─── DATA PROVIDED

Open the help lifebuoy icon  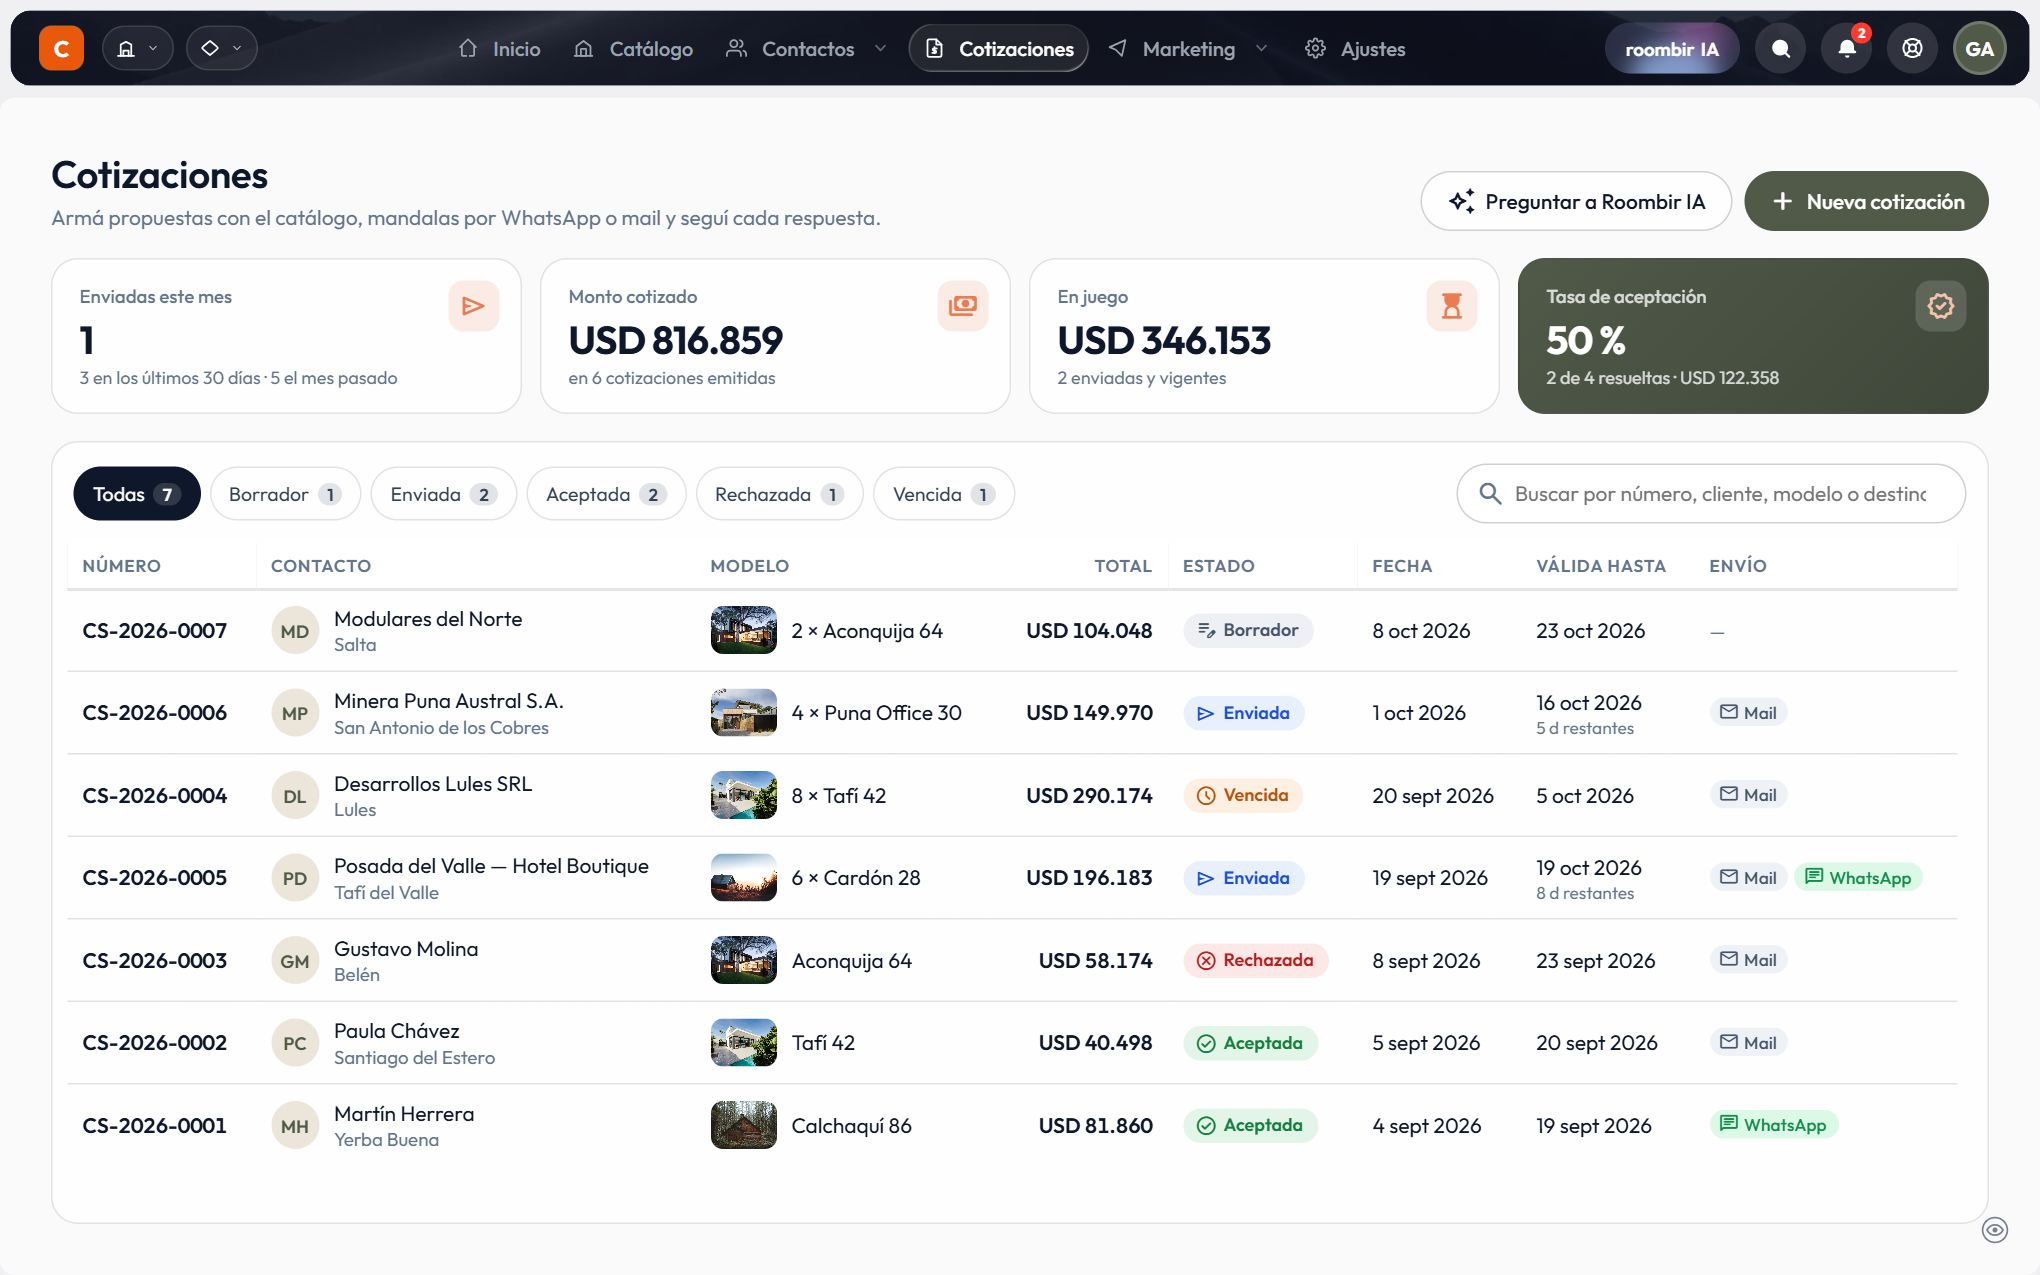[1912, 48]
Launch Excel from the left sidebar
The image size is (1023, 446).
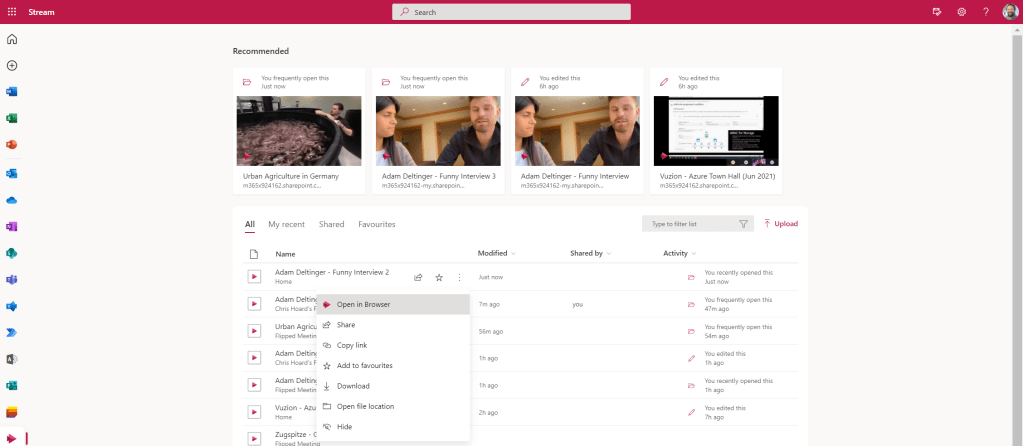coord(12,118)
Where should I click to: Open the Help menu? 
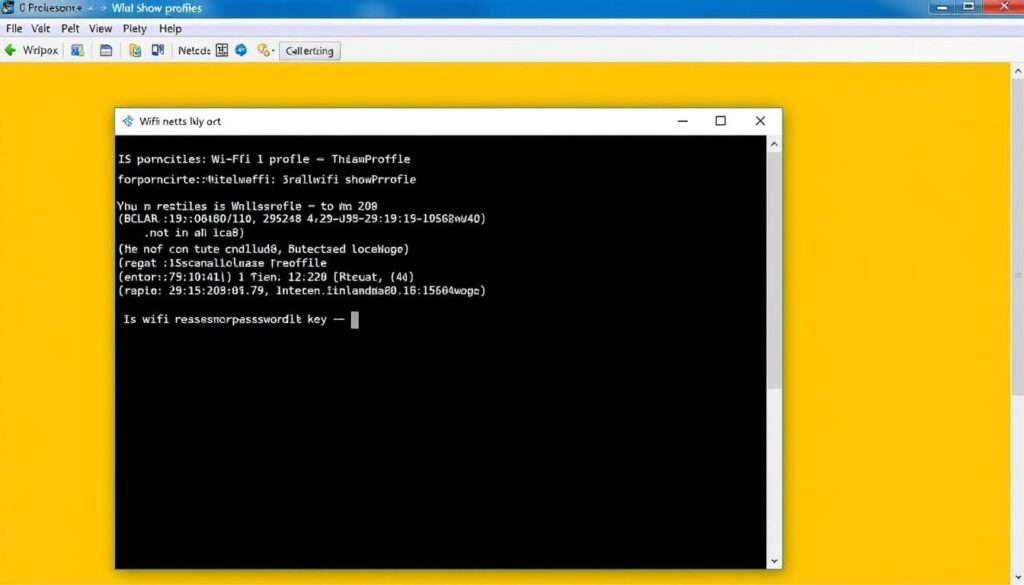pos(170,28)
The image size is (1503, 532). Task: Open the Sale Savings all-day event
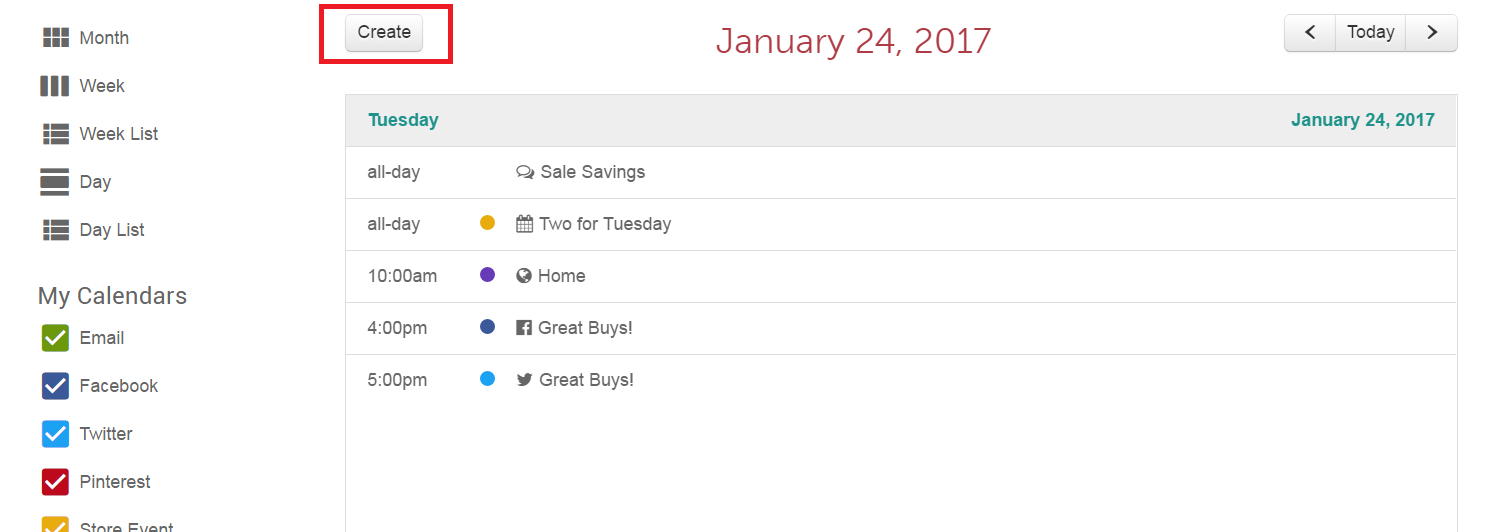[x=592, y=172]
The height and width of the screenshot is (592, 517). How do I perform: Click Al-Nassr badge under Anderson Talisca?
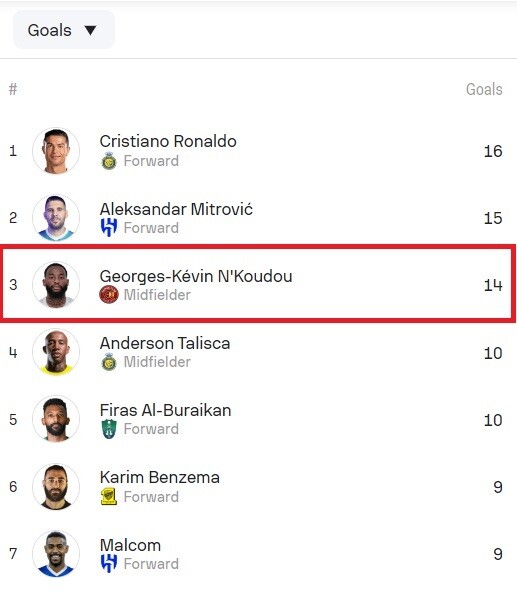click(x=109, y=362)
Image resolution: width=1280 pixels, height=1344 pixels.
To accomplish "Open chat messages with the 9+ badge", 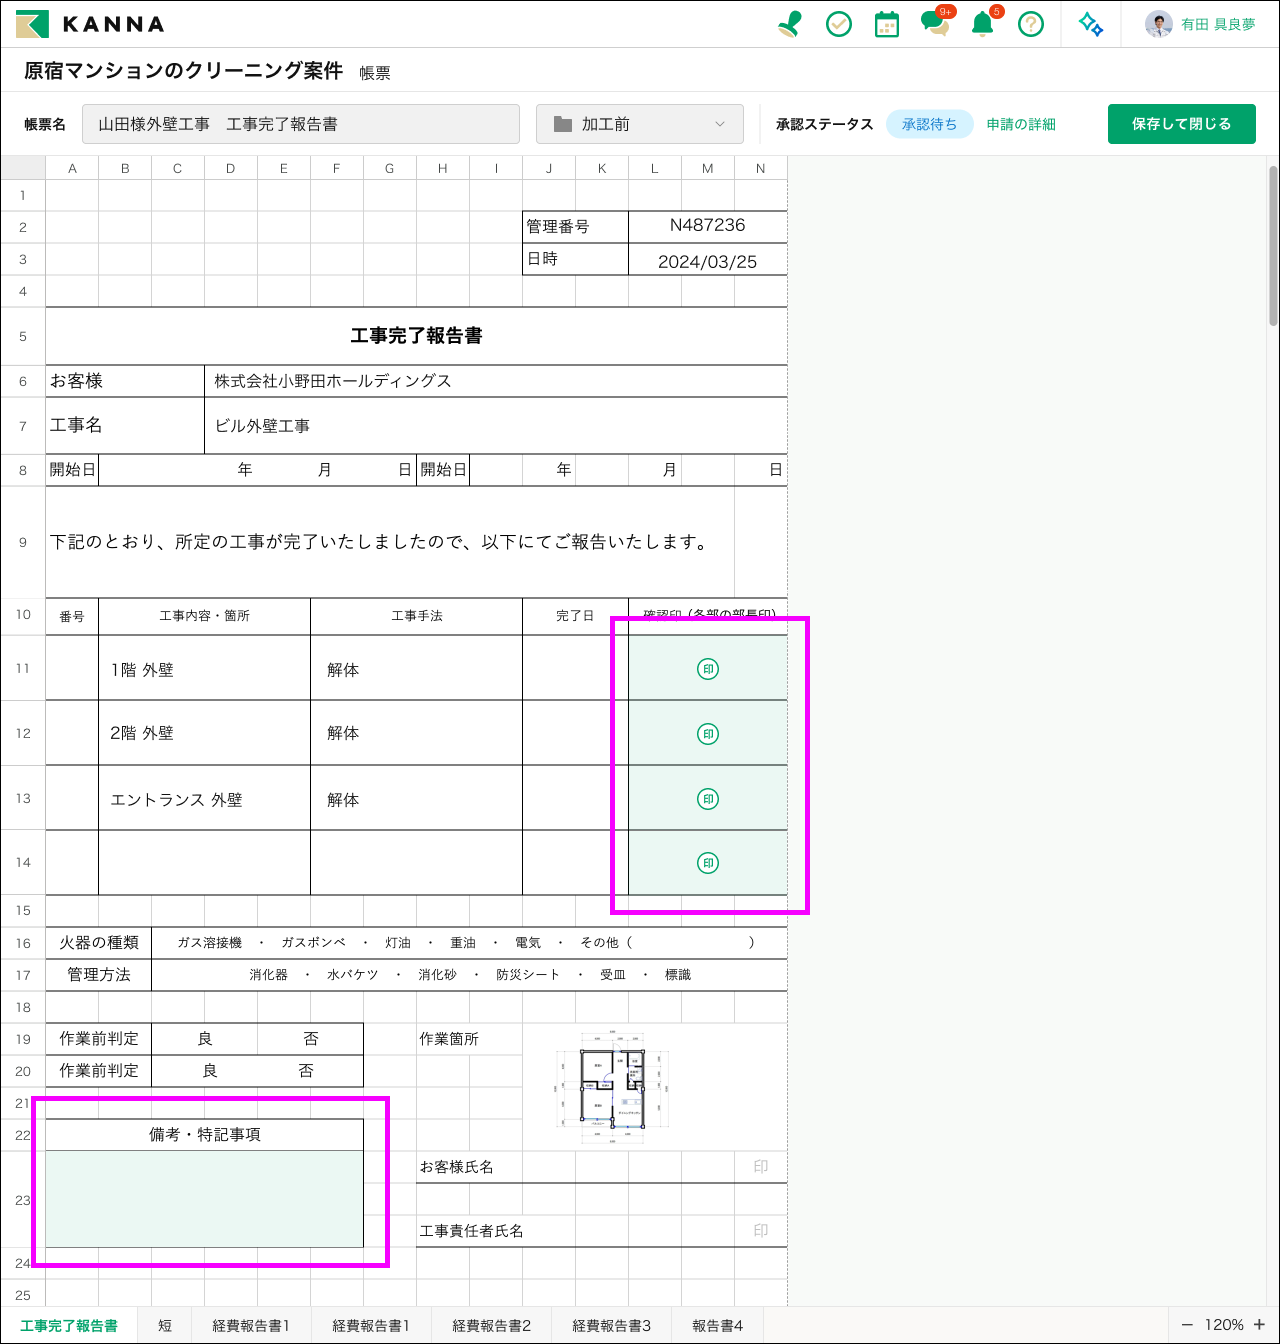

──────

■ TASK REQUIREMENTS ■
Output exactly the lines from the one containing "Where should I click to: Open the Help menu?" through the last line of the records above, both included, and leave out the pictures.

■ WRITTEN REPLY ■
Where should I click to: Open the Help menu? 
pos(170,28)
The image size is (1503, 532). Task: Open the Sale Savings all-day event
[x=592, y=172]
The height and width of the screenshot is (592, 517). How do I perform: Click Al-Nassr badge under Anderson Talisca?
click(x=109, y=362)
Image resolution: width=1280 pixels, height=1344 pixels.
To accomplish "Open chat messages with the 9+ badge", 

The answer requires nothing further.